* [Exercise aim]
Every record should be written out again in full, with no character altered.
──────── Listed records ────────
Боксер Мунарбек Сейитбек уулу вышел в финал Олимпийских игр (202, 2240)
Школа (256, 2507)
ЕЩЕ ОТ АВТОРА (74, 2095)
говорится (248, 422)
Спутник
────────
* [Solved problem]
Боксер Мунарбек Сейитбек уулу вышел в финал Олимпийских игр (202, 2240)
Школа (256, 2507)
ЕЩЕ ОТ АВТОРА (74, 2095)
говорится (248, 422)
Спутник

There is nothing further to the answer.